On the other side of the coin, the State of Washington is considering legislation that would mandate insurance companies to pay for abortions.  The proposed Reproductive Parity Act would require insurers in who cover maternity care — which all insurers must do — to also pay for abortions.   The bill passed the state House, but must now pass the state Senate and, if it does, will then go before voters.

And in California, AB 154 was introduced, which would expand the number of trained health professionals who can provide early abortion cases.   AB 154 would authorize trained nurse practitioners, certified nurse midwives, and physician assistants to provide early abortions.  Presently, women in 52 percent of California counties do not have an accessible abortion provider.  If passed, women in rural areas will not have to travel great distances to find a provider.

Some critics of the Roe v. Wade decision argue that the states should have worked out delicate matters like abortion for themselves.

The broad ruling in Roe stopped activity in state legislatures, created polarization and some would say, damaged the authority of the court.  But in “Backlash to the Future? From Roe to Perry,” the authors dispute this so-called Roe Rage or Roe Backlash.  “Before Roe,” they wrote, “despite broad popular support, liberalization of abortion law had all but come to a halt in the face of concerted opposition by a Catholic-led minority. It was, in other words, decidedly not the case that abortion reform was on an inevitable march forward if only the Supreme Court had stayed its hand.”  Thus, it may have been time for the Supreme Courts to step in to vindicate the rights of the minority even at the risk of a rage or backlash.
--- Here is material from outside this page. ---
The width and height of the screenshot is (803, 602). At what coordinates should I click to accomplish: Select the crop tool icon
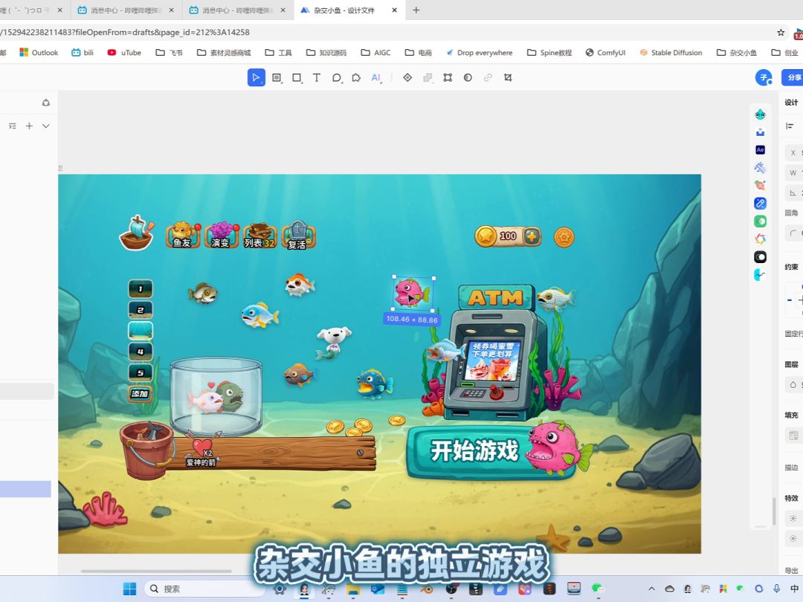509,78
Forty years later, the Roe v. Wade decision still ignites rage and a backlash.  The opponents of legalized abortion appear to be gaining ground and as a result, the cause of women’s reproductive rights are set back.  Do we really want to go back to those dark days of back alley abortions with a coat hanger or knitting needle, causing injury and sometimes even death?

Ralph E. Stone

I was born in Massachusetts; graduated from Middlebury College and Suffolk Law School; served as an officer in the Vietnam war; retired from the Federal Trade Commission (consumer and antitrust law); travel extensively with my wife Judi; and since retirement involved in domestic violence prevention and consumer issues.